Start of Excerpted data

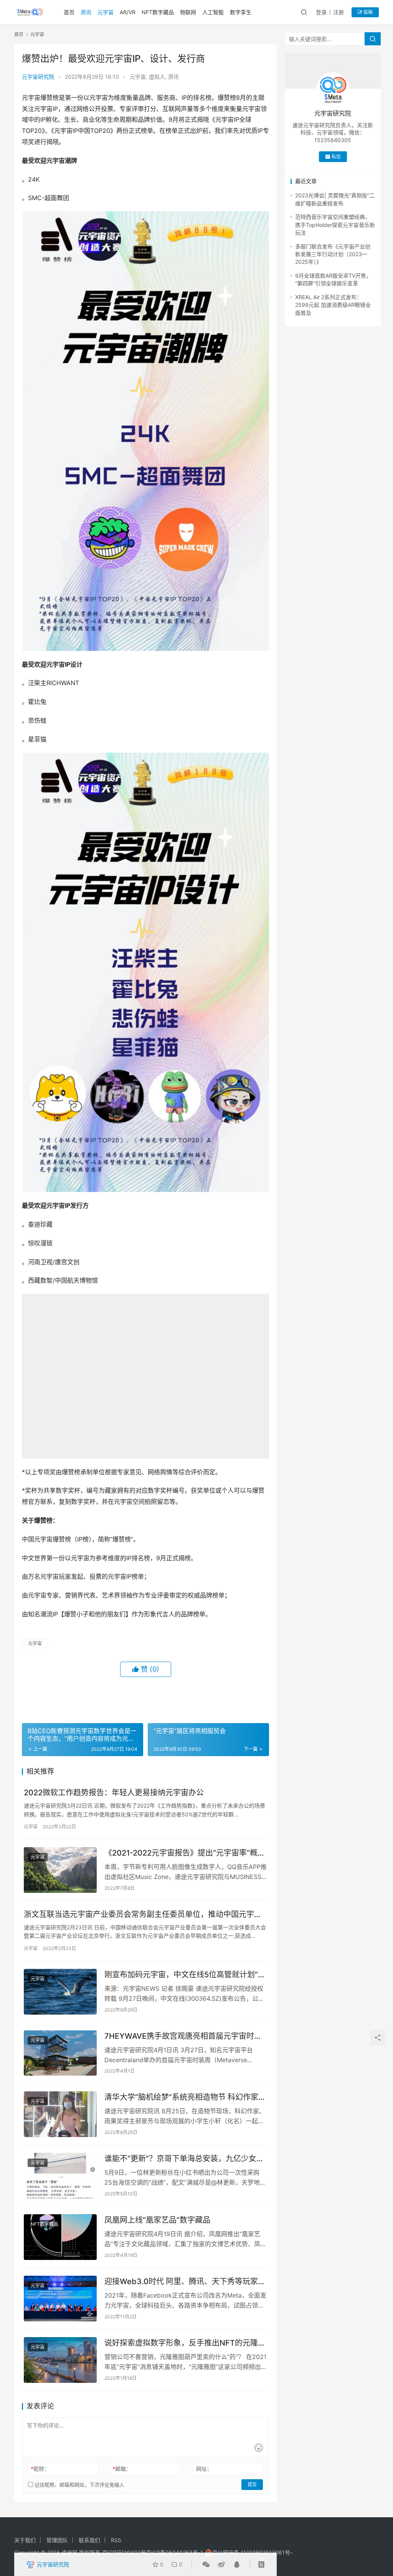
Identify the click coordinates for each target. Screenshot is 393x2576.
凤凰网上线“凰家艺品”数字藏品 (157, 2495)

End of Excerpted data
Start of Excerpted data

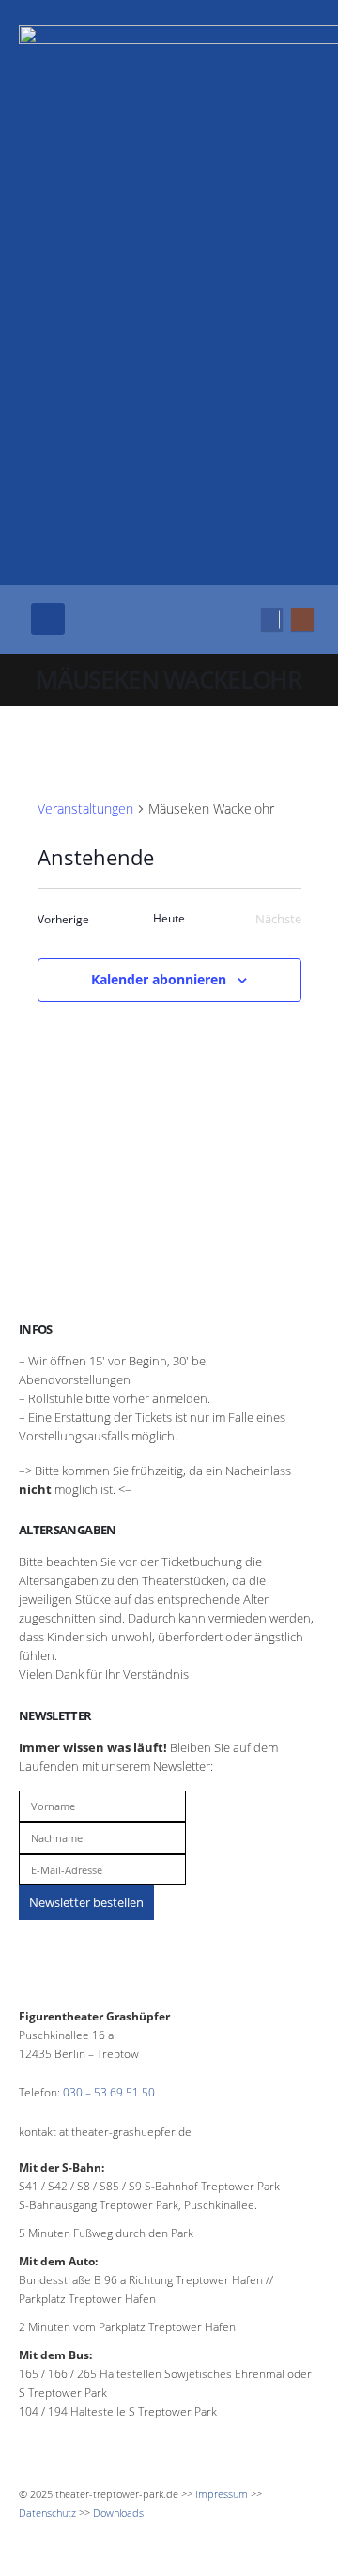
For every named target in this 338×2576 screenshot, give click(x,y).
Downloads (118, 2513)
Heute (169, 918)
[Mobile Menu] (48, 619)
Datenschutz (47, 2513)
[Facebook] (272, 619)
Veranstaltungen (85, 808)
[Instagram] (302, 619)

End of Excerpted data

_Task item_: Using only the entries above, output the line with "Datenschutz (47, 2513)", the line with "[Instagram] (302, 619)", and all lines between them, exactly as they stand.

_Result_:
Datenschutz (47, 2513)
[Facebook] (272, 619)
Veranstaltungen (85, 808)
[Instagram] (302, 619)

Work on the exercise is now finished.